Requirement 1 → In the CrassUS overview, what is the pipeline written in?
Requirement 2 → List every taxonomic rank that the CrassUS overview says the pipeline can classify Crassvirales contigs into.
Requirement 3 → From the CrassUS overview, duplicate word for word the part starting with "Phylogenetic relationship with" and going on through "possible taxonomic annotation.".

Excerpt to read →
┄┄┄┄┄┄┄┄┄┄┄┄┄┄┄┄┄┄┄┄

Overview
CrassUS is a pipeline for identifying and classifying bacteriophages from the Crassvirales order. Taking as input a metagenome/metavirome, CrassUS is able to identify which contigs are Crassvirales and to classify them into the different families, subfamilies, genera and species of the order.
Flowchart below describes the main steps in the pipeline, which is written in Snakemake for efficiency and reproducibility:

Input contigs are translated into six-frames and scanned with HMM profiles made of conserved, Crassvirales genes sequences such as the large subunit of the terminase (TerL), major capsid protein (MCP) or portal protein. Contigs showing significant similarity to any of these profiles are considered as candidates Crassvirales and analyzed in further steps.
Open Reading Frames (ORFs) are predicted taking into account the opal (TGA) and amber (TAG) stop codon reassignments to tryptophan and glutamine, respectively. ORFs are then functionally characterized by comparing them to a database of conserved Crassvirales profiles.
Phylogenetic relationship with reference Crassvirales is one of the signals used at the classification step. By default, phylogenies for the TerL, MCP and portal proteins are inferred and belonging of candidates to any reference clade is assessed.
The second signal is based on the number of orthologs shared between the candidates and the reference Crassvirales. Cutoffs based on the analysis of solely reference genomes are used to delineate the taxons.
Last signal is based on the similarity at the nucleotide level between the candidates and the reference.
All three signals are combined to annotate the candidates with the deepest possible taxonomic annotation.

┄┄┄┄┄┄┄┄┄┄┄┄┄┄┄┄┄┄┄┄

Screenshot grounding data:

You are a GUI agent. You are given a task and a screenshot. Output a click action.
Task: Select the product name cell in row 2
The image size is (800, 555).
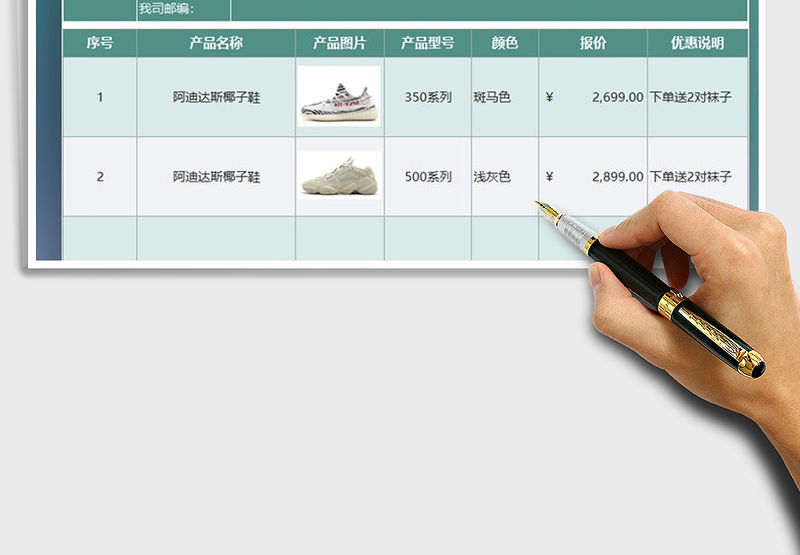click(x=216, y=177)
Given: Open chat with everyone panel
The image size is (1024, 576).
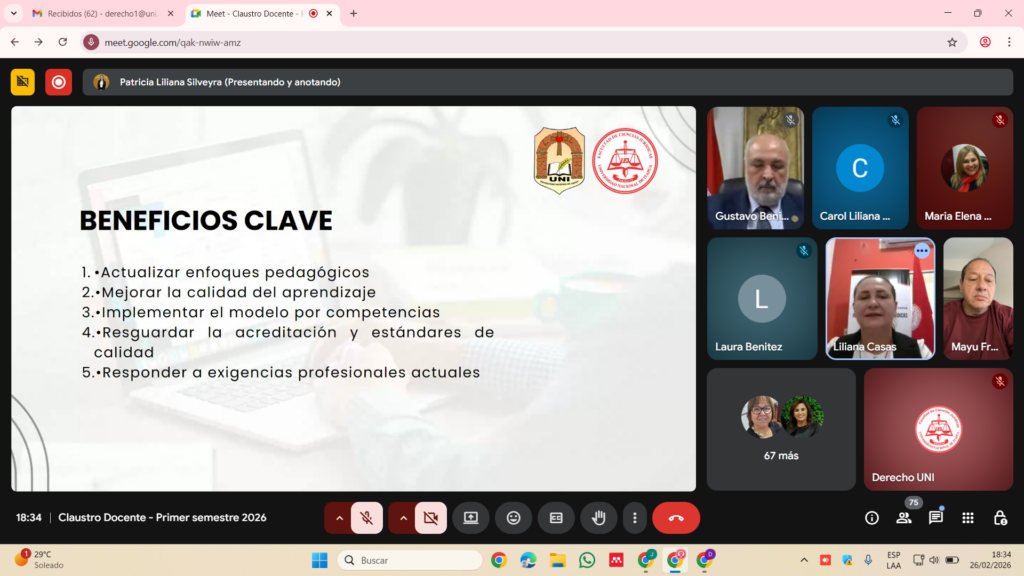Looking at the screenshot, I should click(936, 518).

┄┄┄┄┄┄┄┄┄┄┄┄┄┄┄┄┄┄┄┄

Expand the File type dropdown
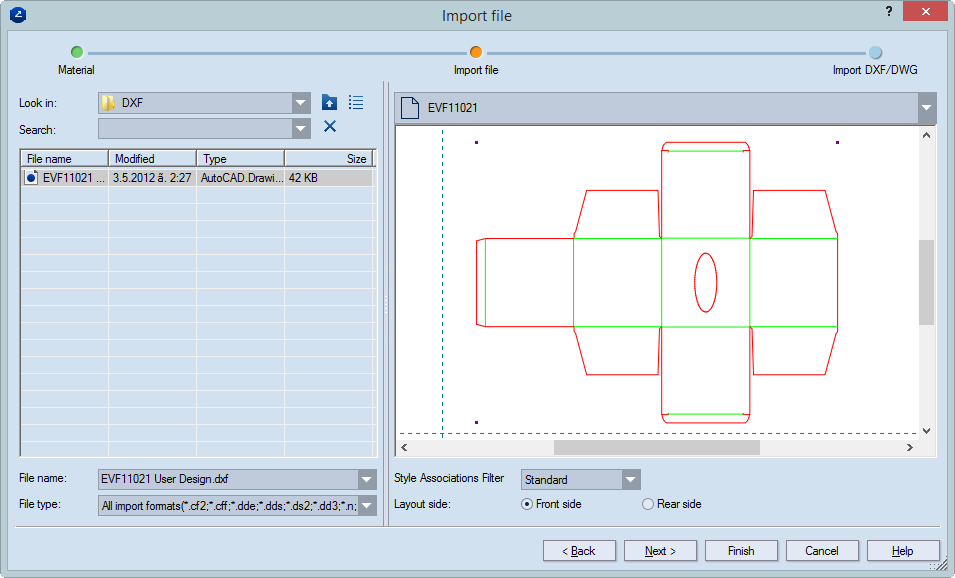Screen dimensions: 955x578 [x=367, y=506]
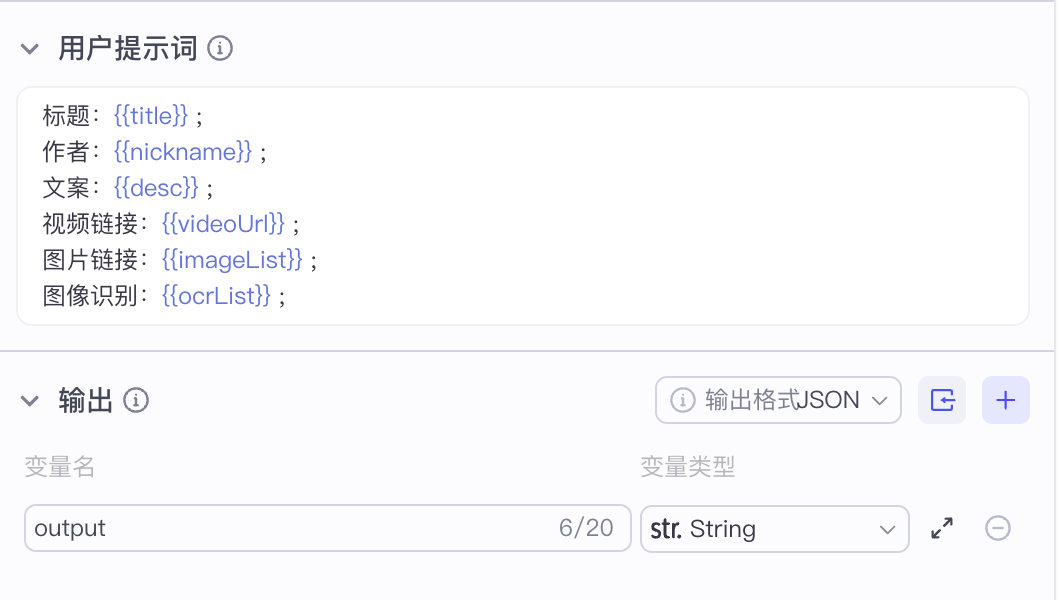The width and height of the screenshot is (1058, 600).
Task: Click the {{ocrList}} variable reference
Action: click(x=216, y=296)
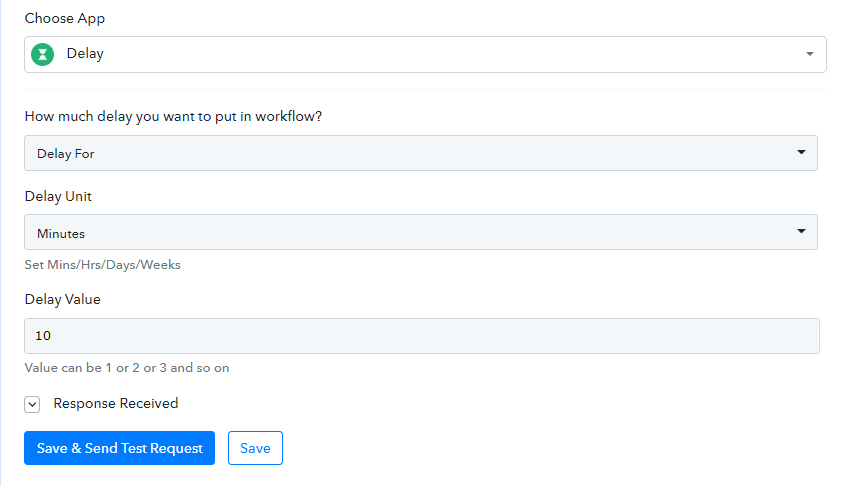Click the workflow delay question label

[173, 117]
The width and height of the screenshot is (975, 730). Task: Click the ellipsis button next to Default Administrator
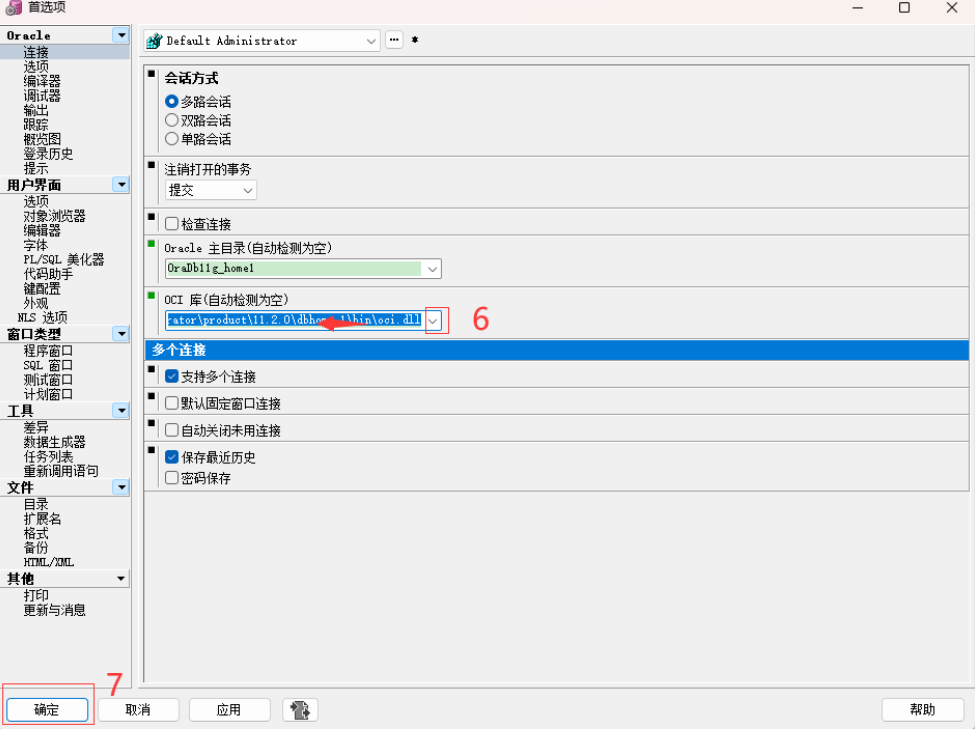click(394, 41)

┄┄┄┄┄┄┄┄┄┄┄┄┄┄┄┄┄┄┄┄

Task output 1 → Snakemake

Task output 2 → Families, subfamilies, genera, species

Task output 3 →
Phylogenetic relationship with reference Crassvirales is one of the signals used at the classification step. By default, phylogenies for the TerL, MCP and portal proteins are inferred and belonging of candidates to any reference clade is assessed.
The second signal is based on the number of orthologs shared between the candidates and the reference Crassvirales. Cutoffs based on the analysis of solely reference genomes are used to delineate the taxons.
Last signal is based on the similarity at the nucleotide level between the candidates and the reference.
All three signals are combined to annotate the candidates with the deepest possible taxonomic annotation.